#### Seitenauszug ####
Frist für die Schweiz
Diesem Ziel müsse sich das auszuhandelnde Rahmenabkommen unterordnen. Brüssel besteht dabei auf einer «dynamischen Anpassung» aller bestehenden und aller künftigen Abkommen an den sich entwickelnden Aquis der Union. Ein entsprechendes Prozedere soll dies sicherstellen und der Schweiz einen verbindlichen Zeitrahmen für die Implementierung in der Rechtsordnung vorgeben.
Oberste Instanz bei Differenzen ist, wie schon früher von der EU verlangt, der EU-Gerichtshof. Entscheide aus Luxemburg, so das Verhandlungspapier, sind für die Schweiz und die EU bindend. Die Lausanner Bundesrichter wären befugt, die EU-Richter um Vorab-Entscheidungen bei Auslegungsfragen zu ersuchen, wie es für EU-Mitglieder bereits gilt.
Bern auf die Finger schauen
Brisant sein dürfte die Überwachung der Anwendung von bilateralen Verträgen durch Bern. Die EU-Kommission, die sich als Hüterin der EU-Verträge sieht, soll explizit «Untersuchungs – und Entscheidungskompetenzen» bekommen. Diese sollen gleich wie bei den EU-Mitgliedern in Fragen des Binnenmarktes ausgestaltet sein.
Ein weiterer Punkt, der in Bern für Stirnrunzeln sorgen dürfte, ist eine automatische finanzielle Verpflichtung im Rahmen des Kohäsionsfonds. «Das Abkommen soll einen langfristigen finanziellen Mechanismus für den Schweizer Beitrag zur wirtschaftlichen und sozialen Kohäsion innerhalb der EU etablieren», heisst es im Text.
####
Was zu tun ist:
(a) Welche Städtenamen kommen im Auszug über das Rahmenabkommen als eigenständiges Wort vor? Führe jeden Namen einmal auf.
(b) Beantworte bitte anhand des Auszugs über das Rahmenabkommen:
(i) Wer ist bei Differenzen oberste Instanz?
(ii) Welche Kompetenzen soll die EU-Kommission ausdrücklich erhalten?
(iii) In welchem Rahmen ist eine automatische finanzielle Verpflichtung vorgesehen?
(c) Übertrage den Satz „Entscheide aus Luxemburg, so das Verhandlungspapier, sind für die Schweiz und die EU bindend.“ aus dem Auszug über das Rahmenabkommen ins Englische.
#### Datensatzeinträge ####
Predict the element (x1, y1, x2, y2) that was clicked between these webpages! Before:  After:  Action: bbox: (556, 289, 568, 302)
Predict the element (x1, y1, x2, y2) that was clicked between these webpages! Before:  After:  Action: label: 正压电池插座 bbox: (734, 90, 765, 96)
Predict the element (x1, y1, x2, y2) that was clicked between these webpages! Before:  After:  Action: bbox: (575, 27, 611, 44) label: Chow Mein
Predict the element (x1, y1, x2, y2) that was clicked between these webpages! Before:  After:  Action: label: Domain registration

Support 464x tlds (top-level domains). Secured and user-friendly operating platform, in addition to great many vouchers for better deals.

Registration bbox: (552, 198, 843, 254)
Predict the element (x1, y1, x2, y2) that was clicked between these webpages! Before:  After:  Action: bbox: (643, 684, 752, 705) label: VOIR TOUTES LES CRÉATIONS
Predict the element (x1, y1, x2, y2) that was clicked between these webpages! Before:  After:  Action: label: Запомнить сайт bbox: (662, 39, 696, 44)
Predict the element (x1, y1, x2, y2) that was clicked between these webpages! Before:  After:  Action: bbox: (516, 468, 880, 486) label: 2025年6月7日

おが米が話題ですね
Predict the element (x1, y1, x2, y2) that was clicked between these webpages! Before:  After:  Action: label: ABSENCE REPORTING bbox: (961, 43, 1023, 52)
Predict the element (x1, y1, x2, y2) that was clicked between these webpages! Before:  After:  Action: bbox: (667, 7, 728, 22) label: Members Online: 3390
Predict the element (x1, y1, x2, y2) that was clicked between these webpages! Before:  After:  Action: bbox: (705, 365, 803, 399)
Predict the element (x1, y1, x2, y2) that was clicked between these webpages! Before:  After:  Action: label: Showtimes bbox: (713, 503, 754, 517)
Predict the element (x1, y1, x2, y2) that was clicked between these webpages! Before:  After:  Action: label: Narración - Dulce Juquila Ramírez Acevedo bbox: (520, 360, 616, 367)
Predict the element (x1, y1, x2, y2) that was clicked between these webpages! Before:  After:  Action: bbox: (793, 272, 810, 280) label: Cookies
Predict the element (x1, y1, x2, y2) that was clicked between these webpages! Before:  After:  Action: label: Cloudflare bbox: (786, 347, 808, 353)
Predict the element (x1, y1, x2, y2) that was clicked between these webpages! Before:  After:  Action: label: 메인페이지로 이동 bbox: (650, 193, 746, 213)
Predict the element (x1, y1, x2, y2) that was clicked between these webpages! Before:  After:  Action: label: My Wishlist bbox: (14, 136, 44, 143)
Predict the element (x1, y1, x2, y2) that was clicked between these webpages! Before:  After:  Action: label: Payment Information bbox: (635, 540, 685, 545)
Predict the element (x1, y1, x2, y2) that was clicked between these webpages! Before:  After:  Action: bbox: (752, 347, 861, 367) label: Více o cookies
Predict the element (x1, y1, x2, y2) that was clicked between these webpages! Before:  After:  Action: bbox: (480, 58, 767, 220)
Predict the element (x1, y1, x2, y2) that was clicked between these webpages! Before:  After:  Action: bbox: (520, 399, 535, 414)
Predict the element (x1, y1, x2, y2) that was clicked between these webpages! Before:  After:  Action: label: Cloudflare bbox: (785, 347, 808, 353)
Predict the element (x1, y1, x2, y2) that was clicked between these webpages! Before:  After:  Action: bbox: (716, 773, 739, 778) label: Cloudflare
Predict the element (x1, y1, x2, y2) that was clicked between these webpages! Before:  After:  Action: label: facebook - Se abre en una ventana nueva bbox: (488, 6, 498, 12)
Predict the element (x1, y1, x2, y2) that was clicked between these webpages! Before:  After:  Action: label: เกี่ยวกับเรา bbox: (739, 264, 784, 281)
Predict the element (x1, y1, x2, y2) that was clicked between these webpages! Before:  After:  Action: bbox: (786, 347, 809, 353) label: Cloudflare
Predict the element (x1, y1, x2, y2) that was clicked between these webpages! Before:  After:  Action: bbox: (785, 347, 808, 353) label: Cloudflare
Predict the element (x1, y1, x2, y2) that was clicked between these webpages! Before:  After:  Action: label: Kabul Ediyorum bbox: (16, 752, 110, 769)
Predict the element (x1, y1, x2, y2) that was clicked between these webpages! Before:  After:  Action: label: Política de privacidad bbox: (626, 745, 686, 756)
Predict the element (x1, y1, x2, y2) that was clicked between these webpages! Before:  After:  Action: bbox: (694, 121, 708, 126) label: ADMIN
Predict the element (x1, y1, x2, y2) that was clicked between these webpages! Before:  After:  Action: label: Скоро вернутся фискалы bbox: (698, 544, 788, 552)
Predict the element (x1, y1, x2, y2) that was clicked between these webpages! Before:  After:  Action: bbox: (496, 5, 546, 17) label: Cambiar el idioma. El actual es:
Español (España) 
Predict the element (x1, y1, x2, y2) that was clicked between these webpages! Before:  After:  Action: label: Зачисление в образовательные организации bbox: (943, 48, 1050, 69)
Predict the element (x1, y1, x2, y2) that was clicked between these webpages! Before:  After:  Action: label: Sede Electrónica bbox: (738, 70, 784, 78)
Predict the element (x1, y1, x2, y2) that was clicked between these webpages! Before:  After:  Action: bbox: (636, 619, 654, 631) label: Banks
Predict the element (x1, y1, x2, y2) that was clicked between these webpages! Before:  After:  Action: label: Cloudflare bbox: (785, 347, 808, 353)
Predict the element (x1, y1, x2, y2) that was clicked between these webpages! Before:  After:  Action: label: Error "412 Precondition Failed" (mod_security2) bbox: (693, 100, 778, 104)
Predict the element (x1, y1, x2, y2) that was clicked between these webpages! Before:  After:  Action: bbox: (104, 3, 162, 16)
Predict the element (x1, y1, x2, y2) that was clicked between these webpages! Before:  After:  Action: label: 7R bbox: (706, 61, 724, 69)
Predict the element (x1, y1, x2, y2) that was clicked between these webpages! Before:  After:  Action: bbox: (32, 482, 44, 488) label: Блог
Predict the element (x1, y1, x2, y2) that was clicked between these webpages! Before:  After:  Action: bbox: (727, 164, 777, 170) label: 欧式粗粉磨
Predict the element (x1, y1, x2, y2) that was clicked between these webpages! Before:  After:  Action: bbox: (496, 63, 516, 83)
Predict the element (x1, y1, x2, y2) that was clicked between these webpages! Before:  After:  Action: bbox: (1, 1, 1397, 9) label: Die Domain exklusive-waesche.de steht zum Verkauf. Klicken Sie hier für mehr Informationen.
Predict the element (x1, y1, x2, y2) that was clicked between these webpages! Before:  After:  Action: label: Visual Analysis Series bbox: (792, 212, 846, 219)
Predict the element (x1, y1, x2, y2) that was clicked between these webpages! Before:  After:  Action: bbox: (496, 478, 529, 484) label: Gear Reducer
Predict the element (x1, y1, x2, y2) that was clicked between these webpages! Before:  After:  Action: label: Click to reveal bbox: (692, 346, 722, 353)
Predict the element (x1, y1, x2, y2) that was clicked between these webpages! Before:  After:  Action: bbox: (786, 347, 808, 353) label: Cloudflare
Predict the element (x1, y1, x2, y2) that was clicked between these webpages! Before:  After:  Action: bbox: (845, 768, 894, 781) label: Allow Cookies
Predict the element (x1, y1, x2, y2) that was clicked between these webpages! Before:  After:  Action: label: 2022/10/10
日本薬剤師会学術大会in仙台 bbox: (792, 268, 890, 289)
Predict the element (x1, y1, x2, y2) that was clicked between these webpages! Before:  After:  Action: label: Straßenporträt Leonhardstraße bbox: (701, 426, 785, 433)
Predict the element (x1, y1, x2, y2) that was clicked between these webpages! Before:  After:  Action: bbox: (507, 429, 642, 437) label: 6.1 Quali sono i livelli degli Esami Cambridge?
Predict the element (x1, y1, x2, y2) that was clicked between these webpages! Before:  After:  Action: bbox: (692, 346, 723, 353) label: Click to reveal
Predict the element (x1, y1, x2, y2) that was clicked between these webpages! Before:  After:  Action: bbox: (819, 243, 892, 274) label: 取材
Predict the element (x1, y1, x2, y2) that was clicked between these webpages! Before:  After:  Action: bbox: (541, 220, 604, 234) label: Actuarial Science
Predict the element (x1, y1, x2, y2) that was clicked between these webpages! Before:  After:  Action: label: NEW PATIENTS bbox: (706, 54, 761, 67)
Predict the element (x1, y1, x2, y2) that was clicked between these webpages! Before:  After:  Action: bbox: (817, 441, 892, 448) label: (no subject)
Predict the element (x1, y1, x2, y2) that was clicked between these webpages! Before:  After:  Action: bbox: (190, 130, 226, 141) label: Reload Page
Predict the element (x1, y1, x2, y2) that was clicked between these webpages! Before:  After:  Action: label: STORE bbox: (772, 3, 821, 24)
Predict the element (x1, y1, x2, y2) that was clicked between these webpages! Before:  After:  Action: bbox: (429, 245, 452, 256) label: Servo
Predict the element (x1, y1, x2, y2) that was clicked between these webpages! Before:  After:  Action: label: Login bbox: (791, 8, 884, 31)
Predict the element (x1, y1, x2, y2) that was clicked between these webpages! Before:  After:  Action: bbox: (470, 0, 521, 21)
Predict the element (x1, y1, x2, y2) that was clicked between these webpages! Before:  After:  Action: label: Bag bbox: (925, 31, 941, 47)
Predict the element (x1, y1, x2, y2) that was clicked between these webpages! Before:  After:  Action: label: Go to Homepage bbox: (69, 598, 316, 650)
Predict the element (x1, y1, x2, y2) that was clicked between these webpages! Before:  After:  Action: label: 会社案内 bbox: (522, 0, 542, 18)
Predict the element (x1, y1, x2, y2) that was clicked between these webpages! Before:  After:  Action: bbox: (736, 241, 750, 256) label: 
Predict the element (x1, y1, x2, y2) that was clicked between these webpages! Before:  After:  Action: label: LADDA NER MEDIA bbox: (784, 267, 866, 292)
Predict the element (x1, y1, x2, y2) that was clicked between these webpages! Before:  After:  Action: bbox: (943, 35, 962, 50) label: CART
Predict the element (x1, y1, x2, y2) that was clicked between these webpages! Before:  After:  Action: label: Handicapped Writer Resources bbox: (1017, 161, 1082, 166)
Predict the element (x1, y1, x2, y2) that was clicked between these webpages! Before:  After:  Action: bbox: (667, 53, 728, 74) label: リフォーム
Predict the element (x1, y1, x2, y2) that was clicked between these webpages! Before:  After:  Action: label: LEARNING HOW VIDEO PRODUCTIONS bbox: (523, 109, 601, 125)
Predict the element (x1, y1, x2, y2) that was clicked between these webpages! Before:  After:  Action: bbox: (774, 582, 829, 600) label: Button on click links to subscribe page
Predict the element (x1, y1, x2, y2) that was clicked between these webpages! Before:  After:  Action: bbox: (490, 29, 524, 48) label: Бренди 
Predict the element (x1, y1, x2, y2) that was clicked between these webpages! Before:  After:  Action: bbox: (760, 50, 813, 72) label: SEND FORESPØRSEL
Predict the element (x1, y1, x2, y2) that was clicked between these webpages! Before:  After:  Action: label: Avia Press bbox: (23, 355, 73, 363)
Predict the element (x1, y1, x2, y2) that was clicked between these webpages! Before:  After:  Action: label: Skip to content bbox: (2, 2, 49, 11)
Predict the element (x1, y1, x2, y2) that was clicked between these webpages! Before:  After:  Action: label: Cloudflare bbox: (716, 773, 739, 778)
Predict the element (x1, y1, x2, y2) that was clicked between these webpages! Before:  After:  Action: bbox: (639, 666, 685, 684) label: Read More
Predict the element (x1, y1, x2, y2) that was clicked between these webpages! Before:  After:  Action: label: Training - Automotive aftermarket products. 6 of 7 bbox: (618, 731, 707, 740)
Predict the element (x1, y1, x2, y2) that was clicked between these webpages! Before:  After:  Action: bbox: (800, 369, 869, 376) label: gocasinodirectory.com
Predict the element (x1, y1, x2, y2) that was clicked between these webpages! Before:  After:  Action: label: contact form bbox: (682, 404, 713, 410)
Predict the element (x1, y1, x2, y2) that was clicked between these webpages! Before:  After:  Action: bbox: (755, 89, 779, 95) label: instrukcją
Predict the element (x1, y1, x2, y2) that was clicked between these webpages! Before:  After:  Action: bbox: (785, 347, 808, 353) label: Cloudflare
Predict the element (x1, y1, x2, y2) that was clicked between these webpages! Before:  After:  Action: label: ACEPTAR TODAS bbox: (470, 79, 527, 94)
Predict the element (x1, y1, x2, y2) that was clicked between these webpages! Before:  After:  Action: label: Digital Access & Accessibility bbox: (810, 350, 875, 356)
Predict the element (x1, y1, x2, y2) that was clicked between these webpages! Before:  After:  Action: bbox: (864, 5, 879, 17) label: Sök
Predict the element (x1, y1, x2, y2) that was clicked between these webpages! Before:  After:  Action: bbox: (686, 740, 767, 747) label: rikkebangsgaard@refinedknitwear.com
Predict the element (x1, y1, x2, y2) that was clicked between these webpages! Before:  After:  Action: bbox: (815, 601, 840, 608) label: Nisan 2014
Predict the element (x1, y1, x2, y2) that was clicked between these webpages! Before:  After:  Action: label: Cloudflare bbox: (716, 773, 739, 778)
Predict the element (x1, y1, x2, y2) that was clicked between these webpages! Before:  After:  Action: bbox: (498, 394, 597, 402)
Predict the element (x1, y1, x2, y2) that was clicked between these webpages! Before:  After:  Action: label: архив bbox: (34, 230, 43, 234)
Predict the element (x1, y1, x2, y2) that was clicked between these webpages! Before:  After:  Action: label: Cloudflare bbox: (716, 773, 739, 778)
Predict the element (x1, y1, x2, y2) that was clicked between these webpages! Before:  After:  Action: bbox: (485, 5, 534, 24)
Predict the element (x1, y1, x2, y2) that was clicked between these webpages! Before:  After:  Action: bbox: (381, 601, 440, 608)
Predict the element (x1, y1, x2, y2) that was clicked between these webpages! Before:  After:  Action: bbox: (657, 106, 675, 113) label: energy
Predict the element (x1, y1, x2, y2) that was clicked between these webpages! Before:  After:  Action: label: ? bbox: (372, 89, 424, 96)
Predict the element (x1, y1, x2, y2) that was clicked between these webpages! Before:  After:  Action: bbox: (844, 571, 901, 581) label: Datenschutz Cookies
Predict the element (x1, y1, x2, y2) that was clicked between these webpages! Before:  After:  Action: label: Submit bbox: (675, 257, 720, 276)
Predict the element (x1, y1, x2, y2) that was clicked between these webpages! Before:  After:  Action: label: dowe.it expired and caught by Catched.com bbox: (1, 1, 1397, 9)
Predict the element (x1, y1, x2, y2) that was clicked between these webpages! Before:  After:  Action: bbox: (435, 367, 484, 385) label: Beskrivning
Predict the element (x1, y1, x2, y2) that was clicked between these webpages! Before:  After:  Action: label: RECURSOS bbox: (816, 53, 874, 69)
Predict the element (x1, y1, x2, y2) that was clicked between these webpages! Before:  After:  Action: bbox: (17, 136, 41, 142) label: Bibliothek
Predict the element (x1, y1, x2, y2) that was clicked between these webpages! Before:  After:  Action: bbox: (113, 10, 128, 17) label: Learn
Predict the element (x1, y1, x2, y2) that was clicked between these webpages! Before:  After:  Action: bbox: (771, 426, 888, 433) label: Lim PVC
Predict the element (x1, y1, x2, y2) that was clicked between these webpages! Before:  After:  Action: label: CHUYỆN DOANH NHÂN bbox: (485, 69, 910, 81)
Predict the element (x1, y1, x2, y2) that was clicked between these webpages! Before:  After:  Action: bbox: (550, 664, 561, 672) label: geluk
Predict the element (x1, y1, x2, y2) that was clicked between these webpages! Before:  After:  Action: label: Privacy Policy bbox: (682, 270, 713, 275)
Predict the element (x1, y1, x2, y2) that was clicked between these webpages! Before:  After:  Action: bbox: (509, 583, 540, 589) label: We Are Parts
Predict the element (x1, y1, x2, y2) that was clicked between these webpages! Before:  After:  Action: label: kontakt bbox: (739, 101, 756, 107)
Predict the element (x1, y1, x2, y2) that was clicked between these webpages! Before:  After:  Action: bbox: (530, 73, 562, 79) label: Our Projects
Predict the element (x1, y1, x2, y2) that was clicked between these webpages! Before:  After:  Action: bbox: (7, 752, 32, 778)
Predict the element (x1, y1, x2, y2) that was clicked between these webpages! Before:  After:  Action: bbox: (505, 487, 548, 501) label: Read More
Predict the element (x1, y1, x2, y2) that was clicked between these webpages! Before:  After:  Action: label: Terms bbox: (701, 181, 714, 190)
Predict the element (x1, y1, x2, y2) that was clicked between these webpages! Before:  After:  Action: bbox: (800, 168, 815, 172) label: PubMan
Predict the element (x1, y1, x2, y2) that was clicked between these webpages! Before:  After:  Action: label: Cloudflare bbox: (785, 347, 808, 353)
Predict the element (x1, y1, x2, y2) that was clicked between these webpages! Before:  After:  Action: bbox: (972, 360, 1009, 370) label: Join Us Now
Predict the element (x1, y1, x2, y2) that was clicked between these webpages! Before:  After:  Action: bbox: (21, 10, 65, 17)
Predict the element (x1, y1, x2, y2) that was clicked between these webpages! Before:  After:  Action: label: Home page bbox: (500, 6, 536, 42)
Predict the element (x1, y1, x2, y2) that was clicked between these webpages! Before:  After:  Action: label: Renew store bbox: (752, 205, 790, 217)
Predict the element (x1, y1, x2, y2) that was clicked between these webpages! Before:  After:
####
Lösungen:
(a) Brüssel, Luxemburg, Bern

(b)
(i) Der EU-Gerichtshof.
(ii) Untersuchungs- und Entscheidungskompetenzen.
(iii) Im Rahmen des Kohäsionsfonds.

(c) Decisions from Luxembourg, according to the negotiating paper, are binding on Switzerland and the EU.